I’m heading via Missoula to check out the Montana city I’ve seen the
least of since I moved to the state and taking a somewhat indirect route via
Helena and MacDonald Pass rather than the Interstate. My impression from all the green on map (indicating
national forest) is that the country between Helena and Missoula through the
Blackfoot River Valley would be thickly forested. The reality of this
middle-of-nowhere is more of broad open valleys where ranching predominates.

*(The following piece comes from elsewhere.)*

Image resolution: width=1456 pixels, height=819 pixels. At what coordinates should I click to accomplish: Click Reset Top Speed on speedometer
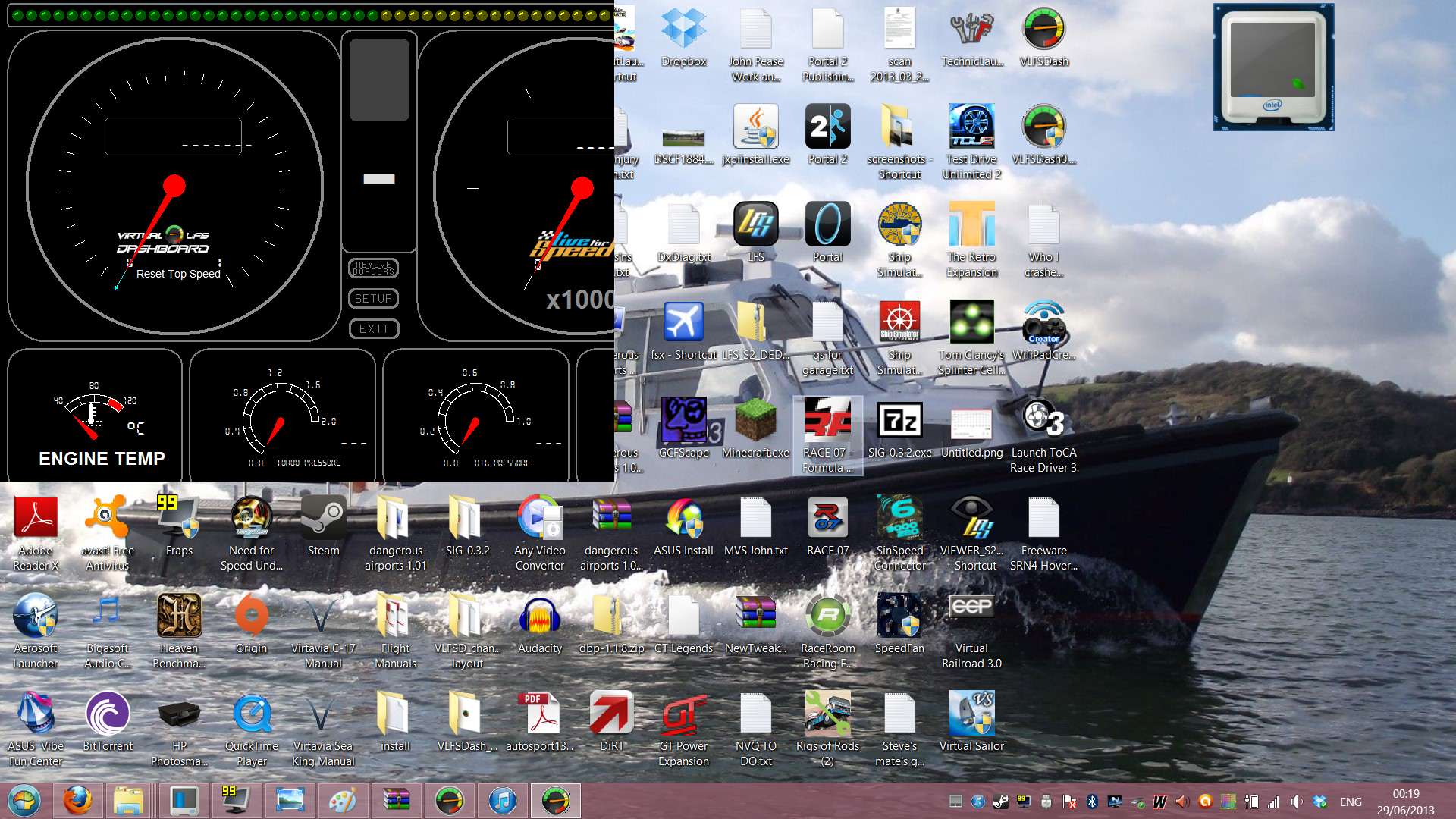click(x=178, y=274)
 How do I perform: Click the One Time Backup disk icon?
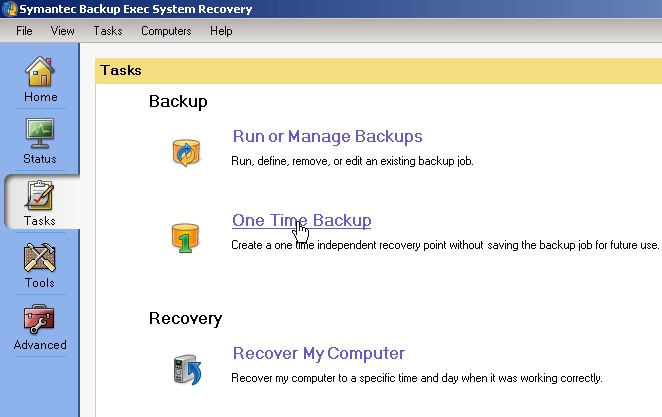pyautogui.click(x=185, y=238)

The Ghost Town Scenic Byway is a short 20-mile trip over the
Garnet Range, a mostly east-west forested coverage range east of Missoula, that
is mostly BLM (that’s Bureau of Land Management, not Black Lives Matter)
territory.
The high country of the
Garnets was a gold mining region in late 1800s and early 1900s with several
towns. One of those is Coloma, now only the
ruined houses of what was a short-lived mining town. I learned that it was actually planned that
way. It was widely recognized at the time that most of those mining settlements
would be temporary until the ore ran out rather than permanent settlements, so
it was no surprise for most when they were abandoned after the underground riches
were depleted.
The main attraction along the byway is Garnet, one of best-preserved
ghost towns in Montana, with a fair number of buildings still standing,
although some have been lost to arson over the years. There’s a self-guided tour through the atmospheric
village in the woods near the high point of the range about 2,000 feet above
Clark Fork Valley on one side and the Blackfoot River Valley. I decided on the adventure route out, because
I can. While there’s a quite good gravel
road to Garnet from the north, the descent south to I-90 is mostly on one-lane
road with precipitous drop-offs and few turnouts. Luckily, I didn’t cross paths
with any other vehicles on the hairy parts.